* [TASK TO COMPLETE]: Gather every line from the records below that contains the word "icon", and copy each one out in full.

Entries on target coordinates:
——
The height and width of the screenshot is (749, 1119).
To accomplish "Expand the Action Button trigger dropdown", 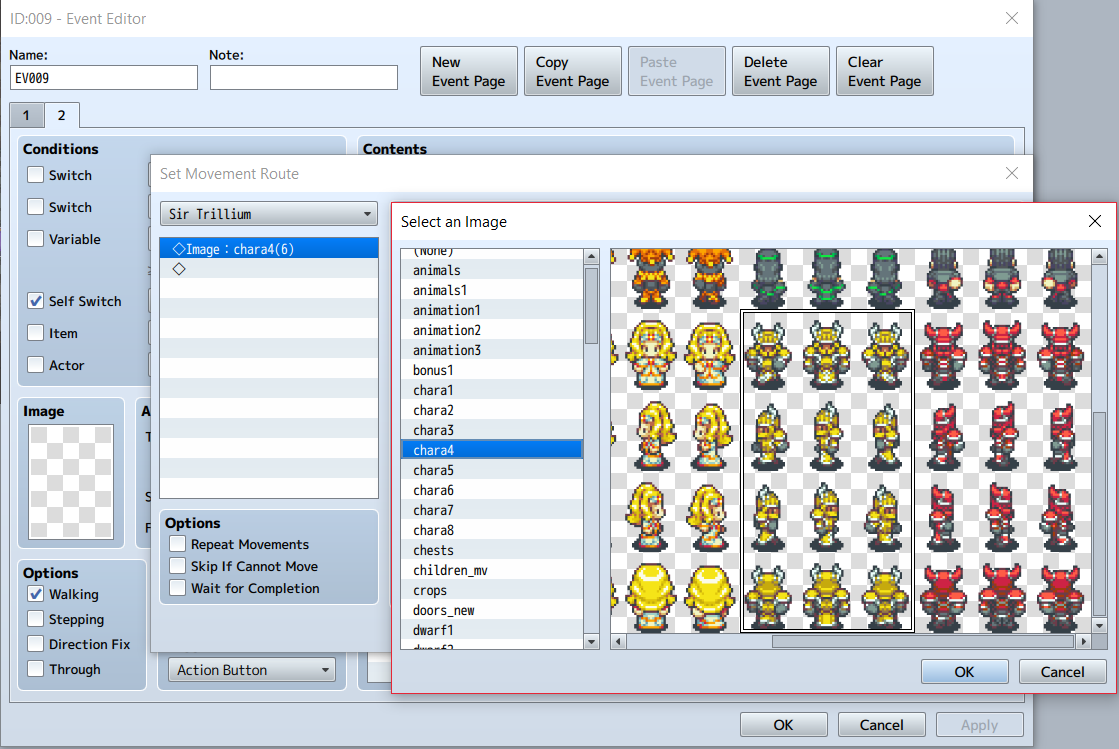I will click(x=252, y=670).
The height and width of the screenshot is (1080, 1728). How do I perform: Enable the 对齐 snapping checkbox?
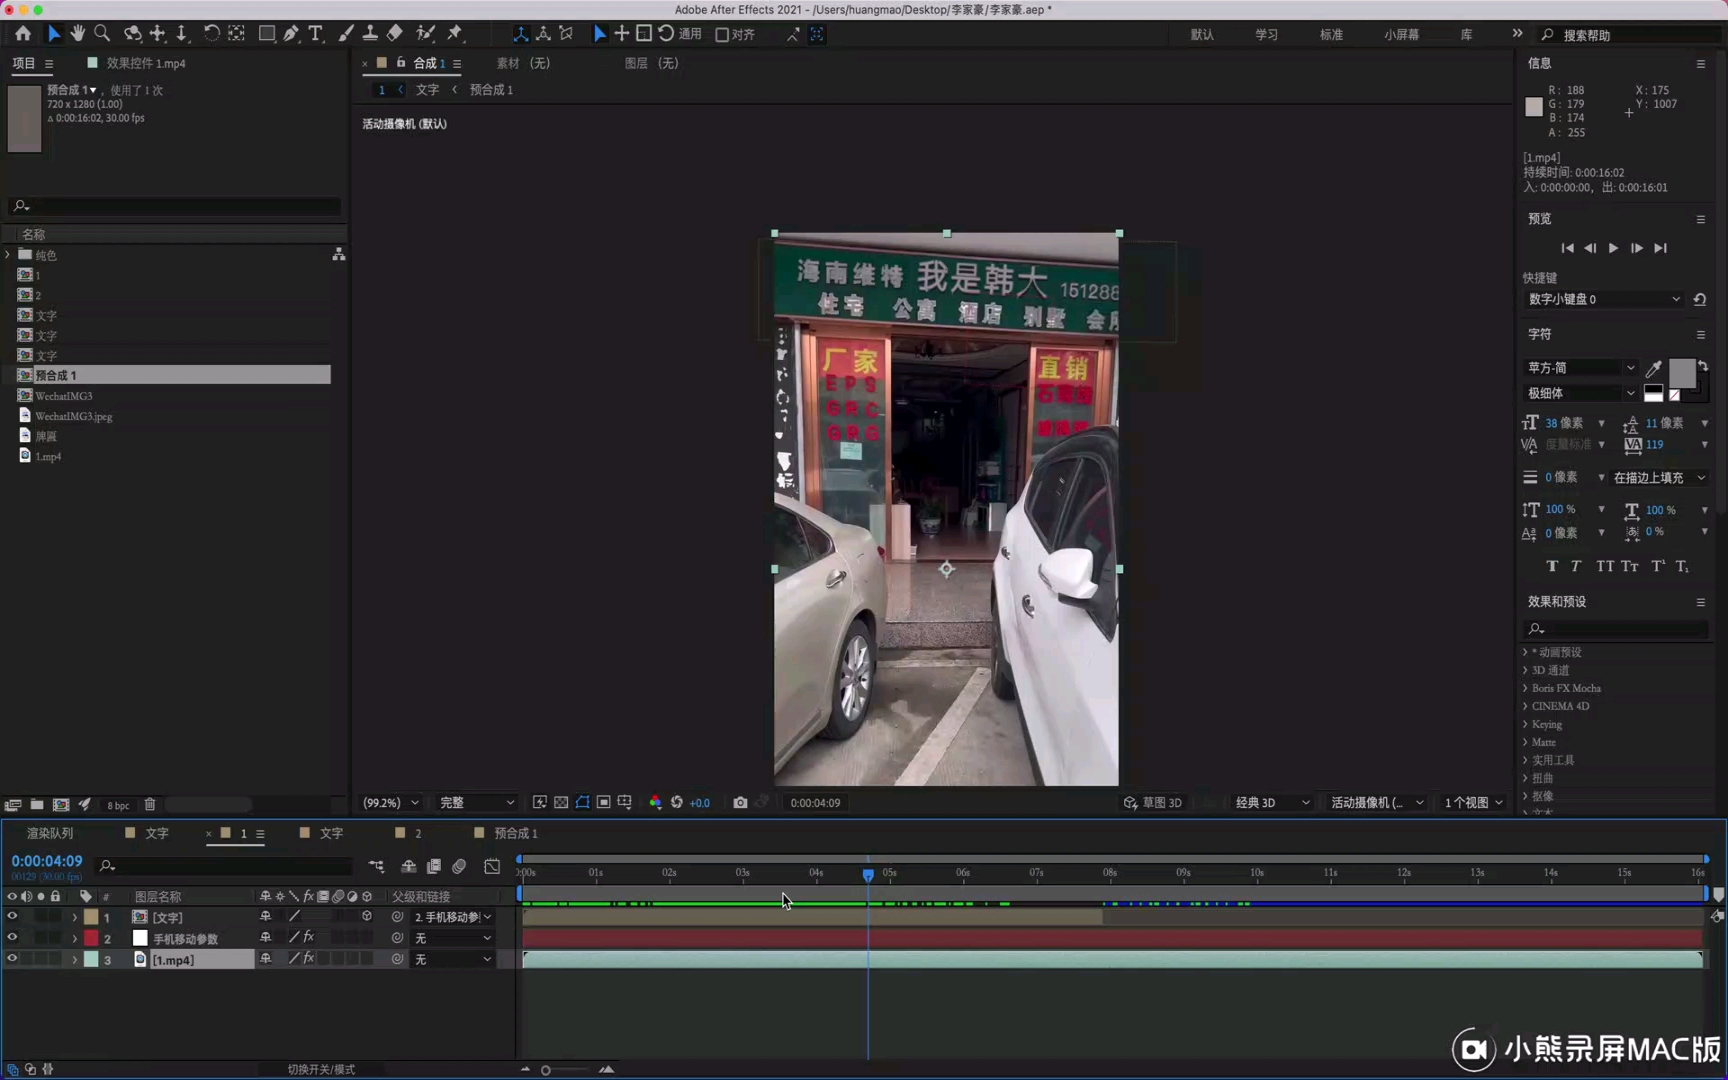(722, 35)
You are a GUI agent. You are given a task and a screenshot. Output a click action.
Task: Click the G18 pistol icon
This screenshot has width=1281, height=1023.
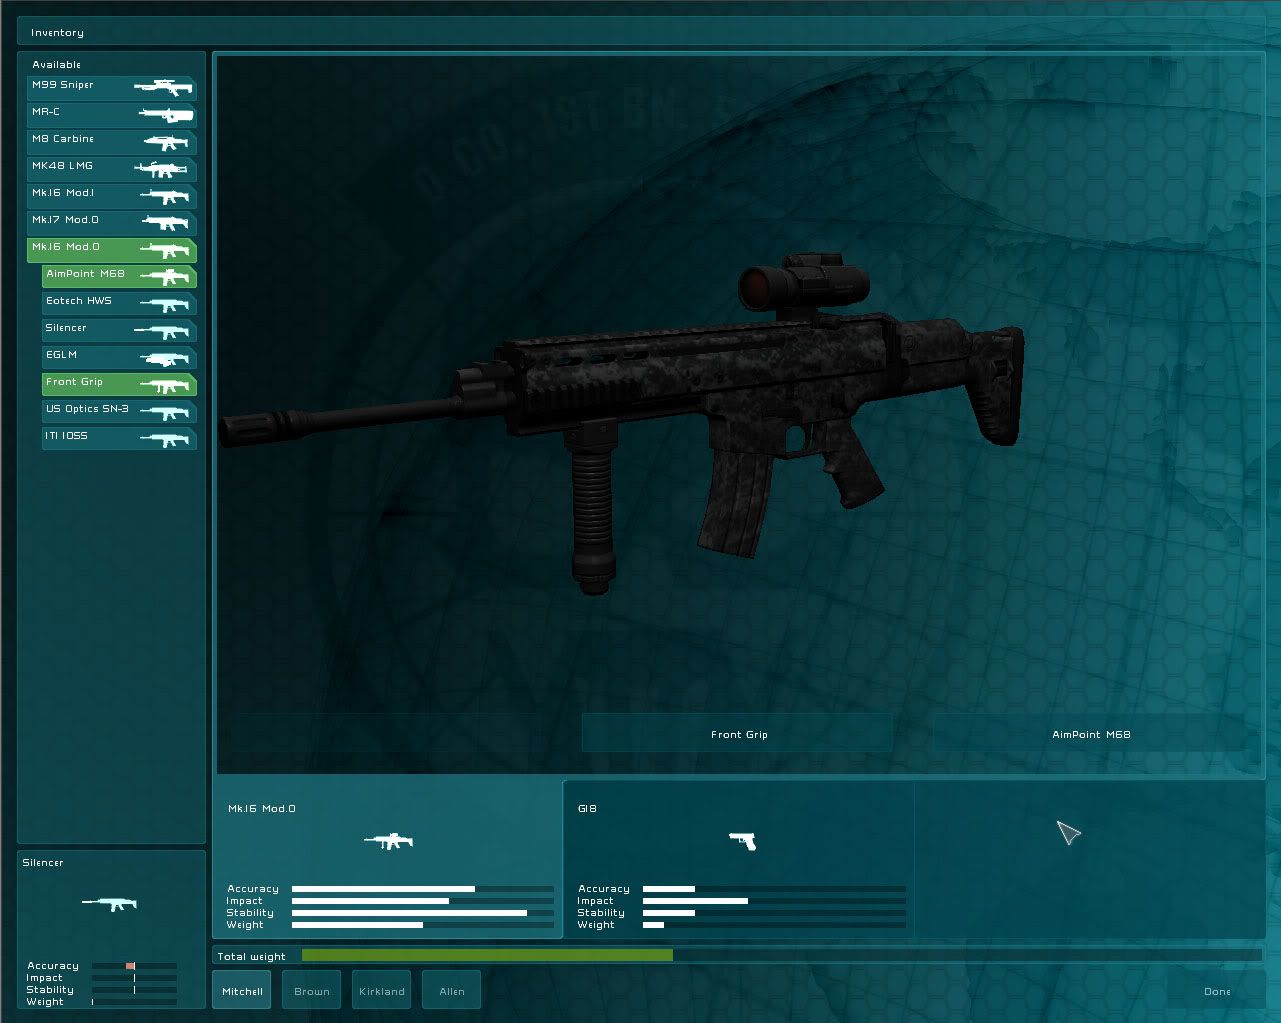742,841
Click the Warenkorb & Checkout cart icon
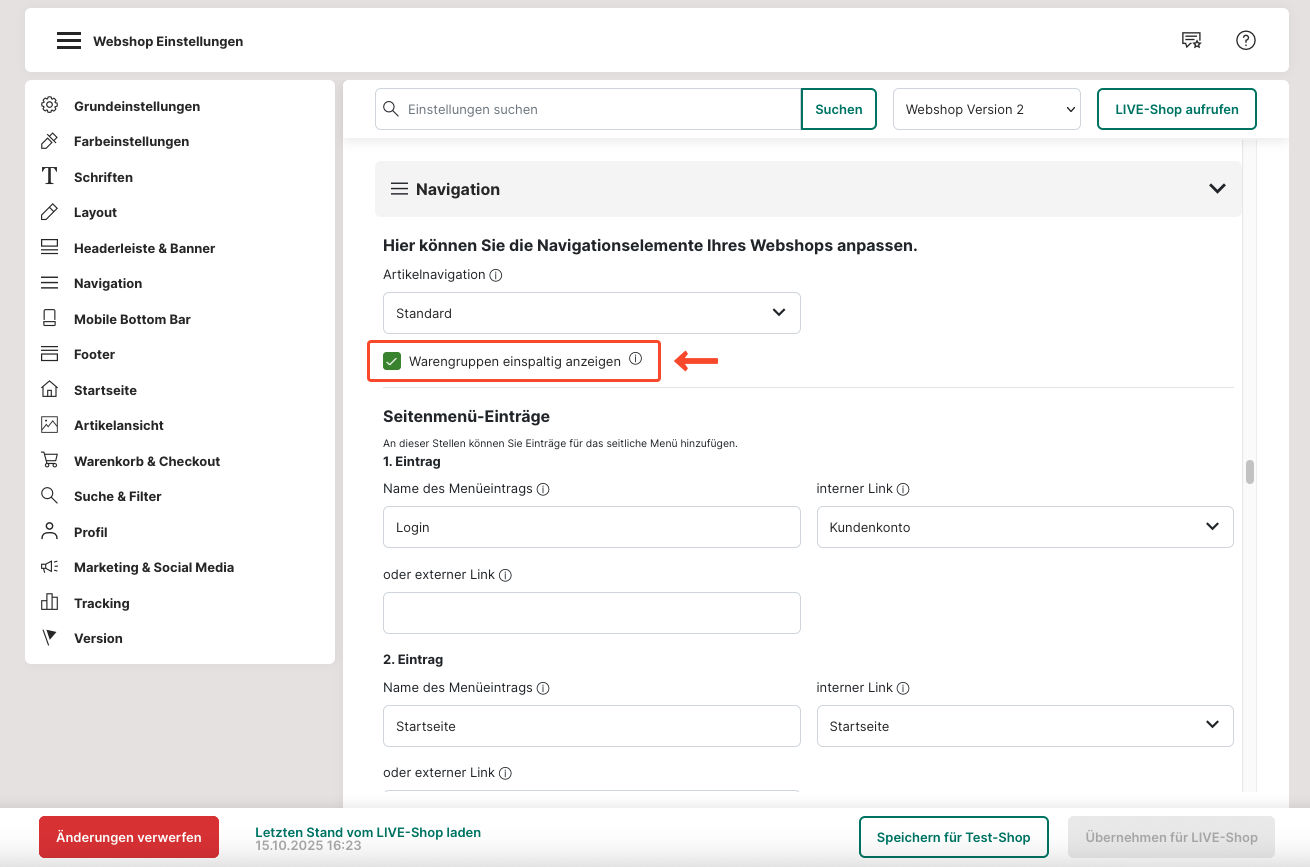The width and height of the screenshot is (1310, 867). click(49, 461)
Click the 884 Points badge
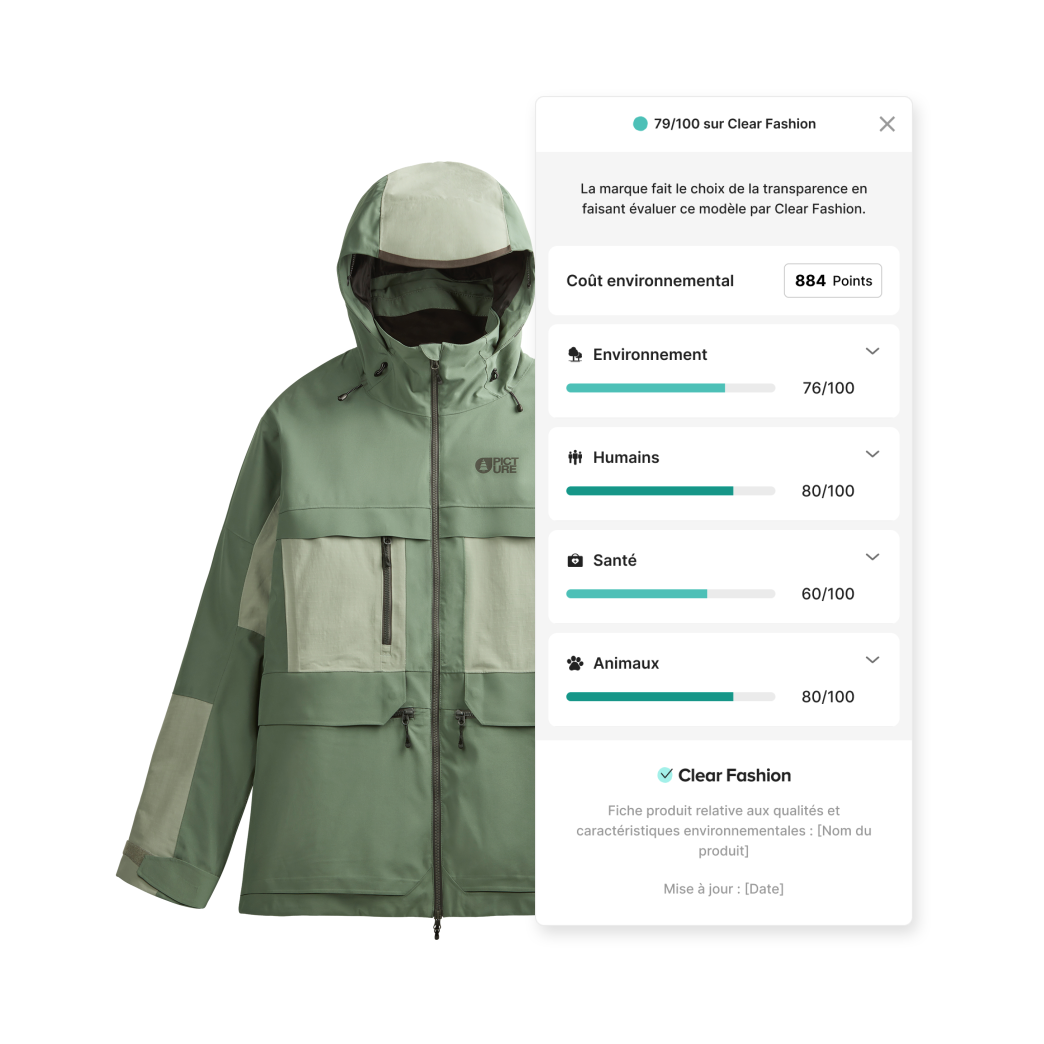 pyautogui.click(x=833, y=280)
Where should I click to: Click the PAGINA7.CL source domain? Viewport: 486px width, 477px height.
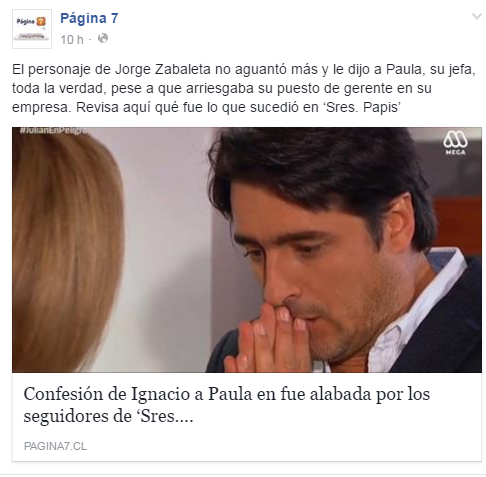(55, 446)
——
* [SOLUTION TO THIS TASK]:
Task: Click the G18 pistol icon
Click the Warenkorb & Checkout cart icon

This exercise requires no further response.